* **AIM OF THE TASK**:
Print each record below word for word.

★ ★ ★ ★

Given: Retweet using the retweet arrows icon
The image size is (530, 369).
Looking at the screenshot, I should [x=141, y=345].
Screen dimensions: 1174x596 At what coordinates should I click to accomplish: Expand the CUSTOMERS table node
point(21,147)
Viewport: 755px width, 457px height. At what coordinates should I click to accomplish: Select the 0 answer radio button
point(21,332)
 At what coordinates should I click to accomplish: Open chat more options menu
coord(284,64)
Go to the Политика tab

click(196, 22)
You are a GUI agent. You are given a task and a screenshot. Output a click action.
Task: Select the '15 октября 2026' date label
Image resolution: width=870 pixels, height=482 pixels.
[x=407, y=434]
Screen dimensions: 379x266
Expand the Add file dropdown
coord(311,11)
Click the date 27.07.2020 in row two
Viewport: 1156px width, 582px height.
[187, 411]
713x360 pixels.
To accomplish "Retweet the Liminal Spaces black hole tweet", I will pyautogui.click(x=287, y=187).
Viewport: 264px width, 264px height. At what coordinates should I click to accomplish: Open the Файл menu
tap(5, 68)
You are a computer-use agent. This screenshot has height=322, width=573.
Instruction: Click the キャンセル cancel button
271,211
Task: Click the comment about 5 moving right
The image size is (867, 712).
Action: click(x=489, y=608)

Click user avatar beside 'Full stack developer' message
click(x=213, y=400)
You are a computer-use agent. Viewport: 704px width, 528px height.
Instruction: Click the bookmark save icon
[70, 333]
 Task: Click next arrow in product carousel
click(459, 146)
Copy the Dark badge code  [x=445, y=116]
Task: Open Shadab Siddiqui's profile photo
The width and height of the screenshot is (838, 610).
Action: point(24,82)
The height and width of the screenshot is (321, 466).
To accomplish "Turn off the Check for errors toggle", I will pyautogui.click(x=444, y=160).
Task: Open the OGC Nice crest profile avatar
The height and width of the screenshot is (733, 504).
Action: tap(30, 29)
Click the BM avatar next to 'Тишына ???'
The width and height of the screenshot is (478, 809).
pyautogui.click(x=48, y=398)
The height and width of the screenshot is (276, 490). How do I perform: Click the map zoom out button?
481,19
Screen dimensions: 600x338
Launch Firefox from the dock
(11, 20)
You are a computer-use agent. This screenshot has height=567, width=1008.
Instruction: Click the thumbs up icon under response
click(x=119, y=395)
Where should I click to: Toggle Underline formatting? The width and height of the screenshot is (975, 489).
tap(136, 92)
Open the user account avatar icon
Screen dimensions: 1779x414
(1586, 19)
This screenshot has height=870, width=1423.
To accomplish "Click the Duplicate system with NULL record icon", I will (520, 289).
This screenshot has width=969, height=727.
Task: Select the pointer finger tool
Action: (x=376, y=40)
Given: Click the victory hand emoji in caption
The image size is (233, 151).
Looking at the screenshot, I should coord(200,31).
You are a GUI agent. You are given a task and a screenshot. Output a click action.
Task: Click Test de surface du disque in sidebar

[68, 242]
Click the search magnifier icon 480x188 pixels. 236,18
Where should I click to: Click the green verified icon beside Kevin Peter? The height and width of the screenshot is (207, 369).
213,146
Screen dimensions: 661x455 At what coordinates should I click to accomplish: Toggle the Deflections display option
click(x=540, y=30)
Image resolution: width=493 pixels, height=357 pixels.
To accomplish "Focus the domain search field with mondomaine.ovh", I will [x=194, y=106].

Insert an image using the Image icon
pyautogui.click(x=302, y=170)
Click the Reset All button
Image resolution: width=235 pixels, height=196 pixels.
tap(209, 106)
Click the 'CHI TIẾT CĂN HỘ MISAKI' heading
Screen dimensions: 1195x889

★ ★ ★ ★

* **YOUR RESPONSE**:
Given: Retweet using the retweet arrows icon
The image size is (530, 369).
Looking at the screenshot, I should [x=141, y=345].
Screen dimensions: 1174x596 At what coordinates should I click to accomplish: Expand the CUSTOMERS table node
point(21,147)
Viewport: 755px width, 457px height. At what coordinates should I click to accomplish: Select the 0 answer radio button
point(21,332)
 At what coordinates should I click to accomplish: Open chat more options menu
coord(284,64)
Go to the Политика tab

click(196, 22)
You are a GUI agent. You are given a task and a screenshot. Output a click action.
Task: Select the '15 октября 2026' date label
Image resolution: width=870 pixels, height=482 pixels.
[x=407, y=434]
Screen dimensions: 379x266
Expand the Add file dropdown
coord(311,11)
Click the date 27.07.2020 in row two
Viewport: 1156px width, 582px height.
[187, 411]
713x360 pixels.
To accomplish "Retweet the Liminal Spaces black hole tweet", I will pyautogui.click(x=287, y=187).
Viewport: 264px width, 264px height. At what coordinates should I click to accomplish: Open the Файл menu
tap(5, 68)
You are a computer-use agent. This screenshot has height=322, width=573.
Instruction: Click the キャンセル cancel button
271,211
Task: Click the comment about 5 moving right
The image size is (867, 712).
Action: click(x=489, y=608)

Click user avatar beside 'Full stack developer' message
click(x=213, y=400)
You are a computer-use agent. Viewport: 704px width, 528px height.
Instruction: Click the bookmark save icon
[70, 333]
 Task: Click next arrow in product carousel
click(459, 146)
Copy the Dark badge code  [x=445, y=116]
Task: Open Shadab Siddiqui's profile photo
The width and height of the screenshot is (838, 610).
Action: point(24,82)
The height and width of the screenshot is (321, 466).
To accomplish "Turn off the Check for errors toggle", I will pyautogui.click(x=444, y=160).
Task: Open the OGC Nice crest profile avatar
The height and width of the screenshot is (733, 504).
Action: tap(30, 29)
Click the BM avatar next to 'Тишына ???'
The width and height of the screenshot is (478, 809).
pyautogui.click(x=48, y=398)
The height and width of the screenshot is (276, 490). How do I perform: Click the map zoom out button?
481,19
Screen dimensions: 600x338
Launch Firefox from the dock
(11, 20)
You are a computer-use agent. This screenshot has height=567, width=1008.
Instruction: Click the thumbs up icon under response
click(x=119, y=395)
Where should I click to: Toggle Underline formatting? The width and height of the screenshot is (975, 489).
tap(136, 92)
Open the user account avatar icon
Screen dimensions: 1779x414
(1586, 19)
This screenshot has height=870, width=1423.
To accomplish "Click the Duplicate system with NULL record icon", I will (520, 289).
This screenshot has width=969, height=727.
Task: Select the pointer finger tool
Action: (x=376, y=40)
Given: Click the victory hand emoji in caption
The image size is (233, 151).
Looking at the screenshot, I should coord(200,31).
You are a GUI agent. You are given a task and a screenshot. Output a click action.
Task: Click Test de surface du disque in sidebar

[68, 242]
Click the search magnifier icon 480x188 pixels. 236,18
Where should I click to: Click the green verified icon beside Kevin Peter? The height and width of the screenshot is (207, 369).
213,146
Screen dimensions: 661x455 At what coordinates should I click to accomplish: Toggle the Deflections display option
click(x=540, y=30)
Image resolution: width=493 pixels, height=357 pixels.
To accomplish "Focus the domain search field with mondomaine.ovh", I will [x=194, y=106].

Insert an image using the Image icon
pyautogui.click(x=302, y=170)
Click the Reset All button
Image resolution: width=235 pixels, height=196 pixels.
tap(209, 106)
Click the 'CHI TIẾT CĂN HỘ MISAKI' heading
Screen dimensions: 1195x889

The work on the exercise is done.